© Jacqueline Kelly, cover illustration by Beth White.
I picked this up at a used book sale partly on the strength of the great cover art, partly because it’s a Newbery Honor Book, usually a sign of a good read. The heroine, Calpurnia Tate, is eleven years old, living in a small town in 1899 Texas, and from a well-to-do but not rich family, her father owns a large farm. Calpurnia is a tomboy, more interested in science than sewing or cooking, which is a trial for her mother, as she’s the only daughter among seven children. The title refers not only to her personal evolution but also her discovery of real scientific ideas in Charles Darwin’s classic book “The Origin of Species,” lent to her by her granddaddy, who shares Calpurnia’s interest in such things. In fact, the two strike up a sudden friendship and bond after hardly talking to each other previously, and begin spending lots of time together either out in the woods and fields collecting insect and plant specimens or in her grandaddy’s “laboratory,” a shed back of the house where he conducts research and experiments.
This new line of activity does not go over well with Calpurnia’s family and friends. They all find her interests strange and inappropriate for a girl. No one understands her desire to avoid the life laid out for her: finding a husband and raising a family.
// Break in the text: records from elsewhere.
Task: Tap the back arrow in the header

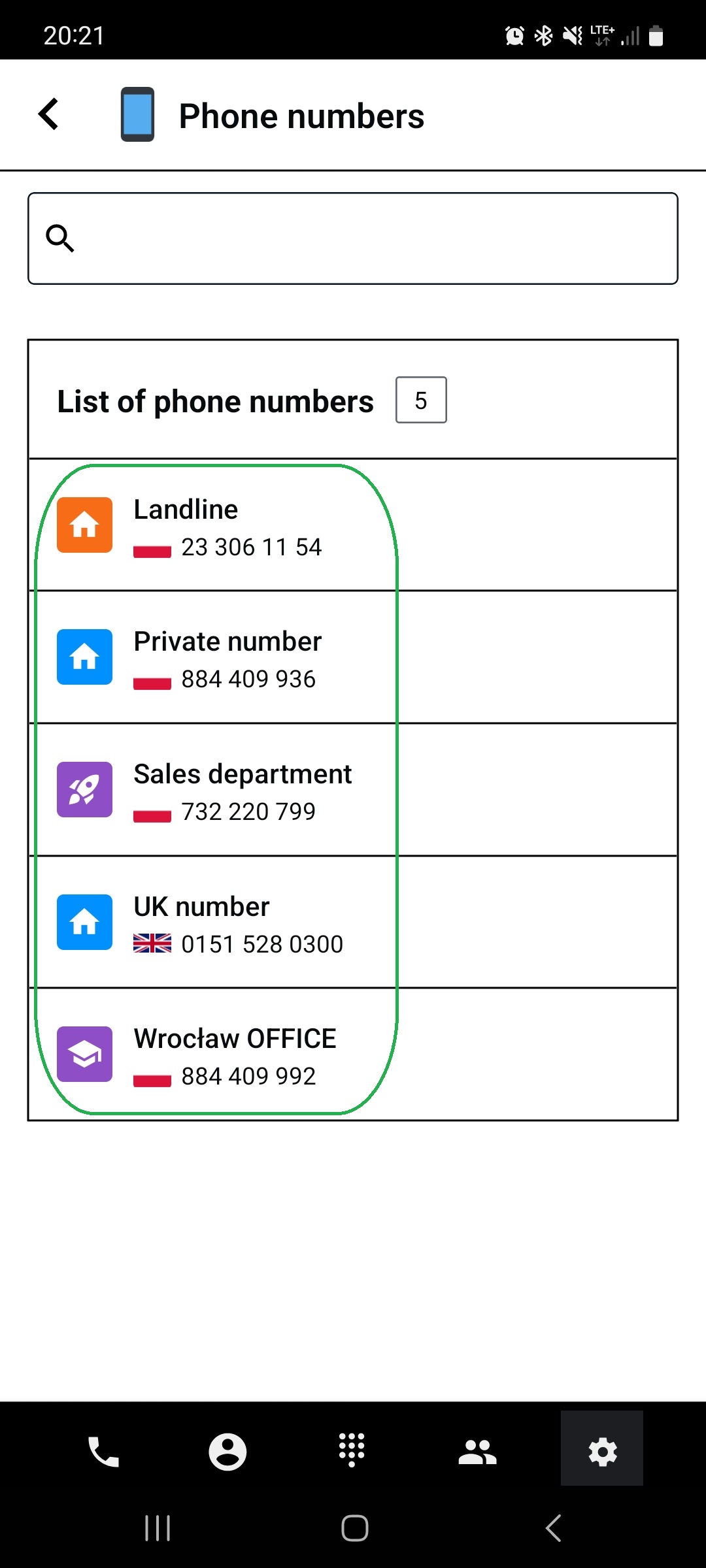Action: (49, 114)
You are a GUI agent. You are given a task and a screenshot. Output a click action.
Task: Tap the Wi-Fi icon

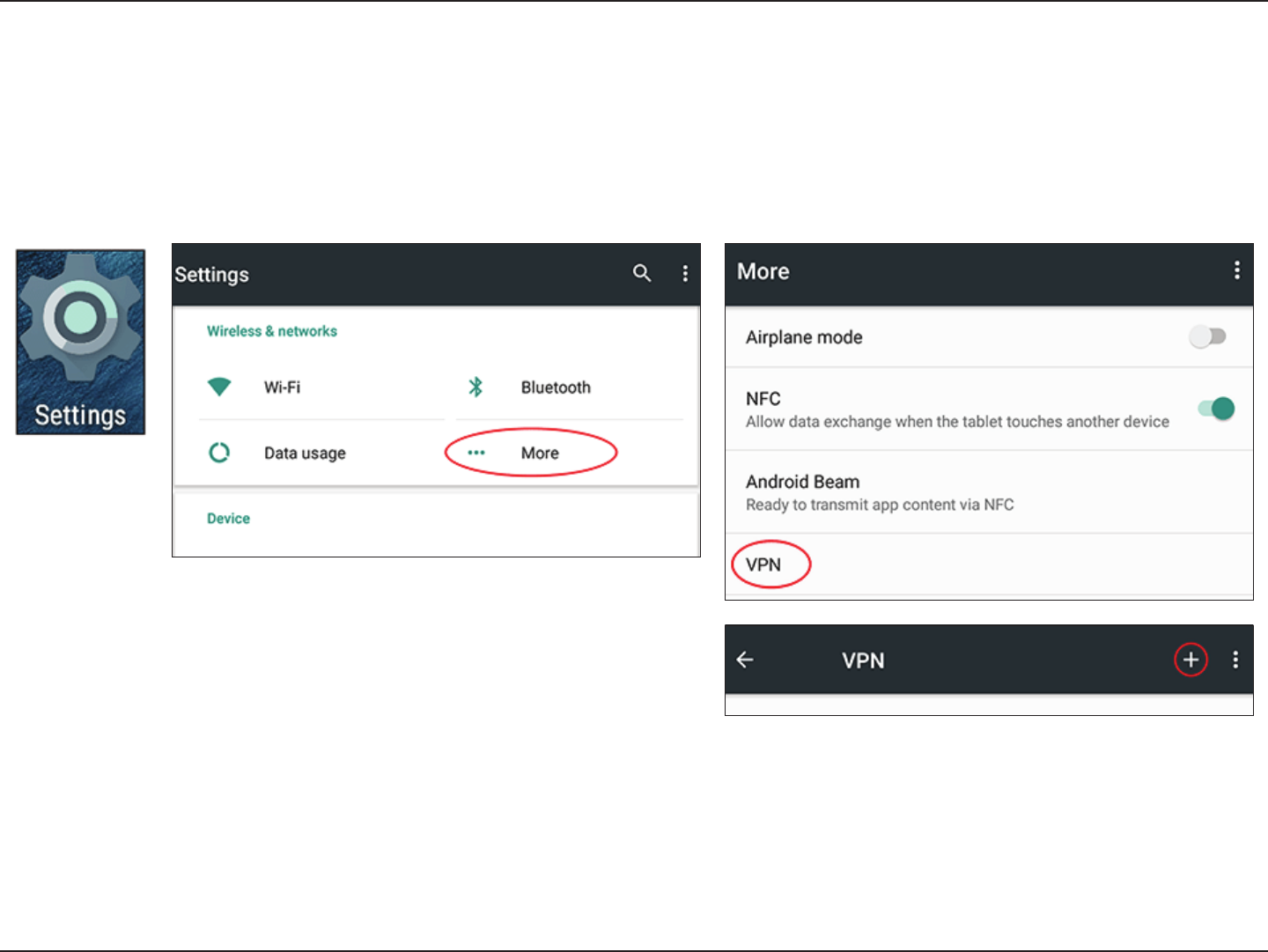click(219, 387)

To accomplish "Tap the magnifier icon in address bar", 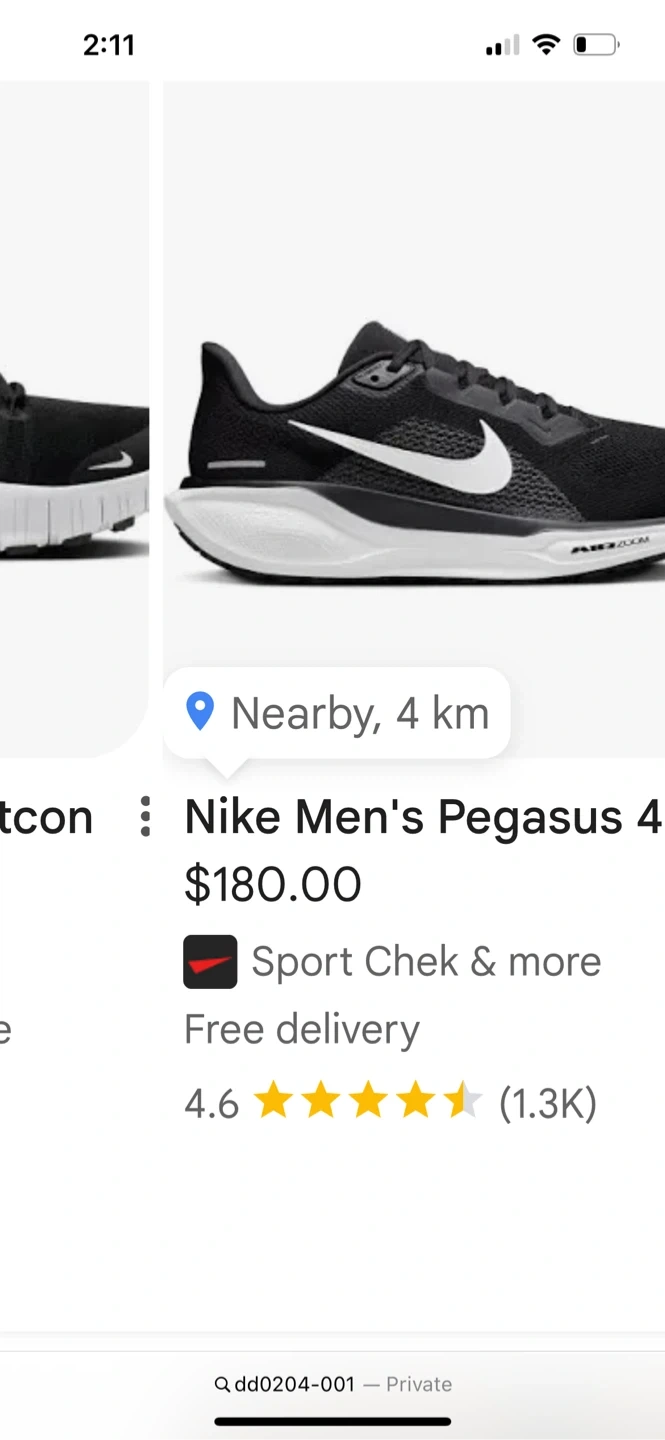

Instead she dreams of going to a university and becoming a career woman, a goal that seems far out of reach. Meanwhile, Callie gets along as best she can with her siblings, parents and friends, having adventures in a small town way, and enjoying time with her grandaddy whenever possible. On one of their collecting expeditions, they find and bring home a plant that Grandaddy believes might be a new species. They send it off to The Smithsonian Institute in Washington, DC and then spend many long days waiting for a reply. Callie’s mother keeps trying to get her to buckle down and learn to be a young lady, and perhaps that’s all the future will hold for her, unless she can somehow prove to them she can be more.
Well written, a nice picture of a life and time I knew nothing about, and Callie reminds me a bit of both Jo from “Little Women” and Anne of Green Gables: feisty yet sensitive, smart and funny at times, awkward and temperamental at others. I think many young girls would enjoy this book as much as I did, probably more. If you’re a nature lover you’ll like that aspect as well.